Shopping centres were the weakest performers of all three shopping destinations, with the West Midlands being the only region that recorded growth (0.7 per cent).
“Footfall continued to fall year on year in February across most retail destinations, even before the significant impact of the snow over the last two weeks,” commented Ms Dickinson. “This was mirrored in relatively flat consumer spending overall that continues to struggle against the current retail headwinds.
“Retail parks fared better, with footfall rising above the three-month average. These locations are typically home to furniture retailers, whose offer of credit options paid off by enticing shoppers and boosting sales.
“Looking ahead, there’s some hope that shopper activity will pick up, now that inflationary pressure has started to subside and wage growth is expected to move in the right direction. But this will offer only modest relief to retailers and consumers and the recent sad news announcing the closures of several well-known high-street retailers should sharpen our focus to what is going on in retail in the UK at present.”
Diane Wehrle, Springboard marketing and insights director, added: “Key to February’s result was an improvement in daytime footfall. Accounting for around two-thirds of total footfall, this dropped by just 0.6 per cent compared with a decline of 2.1 per cent in January. It demonstrates that consumers still have enthusiasm for making shopping trips, albeit they are cautious about spending, which is reflected in declining store sales in February.

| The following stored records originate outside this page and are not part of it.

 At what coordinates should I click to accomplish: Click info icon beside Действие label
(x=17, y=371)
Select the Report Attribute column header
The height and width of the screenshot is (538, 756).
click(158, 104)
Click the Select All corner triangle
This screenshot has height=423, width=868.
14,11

“However, it is still tricky to get an accurate temperature reading of retail trading trends this year. The current raft of closures among retailers and hospitality operators are at least in part due to overly bullish budgeting over the period from 2015, before the pre-Brexit economic jitters; but clearly exacerbated by poorer than expected Christmas trading.”
She concluded: “The recent snow and an early Easter will impact footfall in March, and so April’s footfall will also be affected. A true like for like trading picture will therefore only be clear at the end of the second quarter meaning retailers will have to hold their breaths to know how 2018 is shaping up.”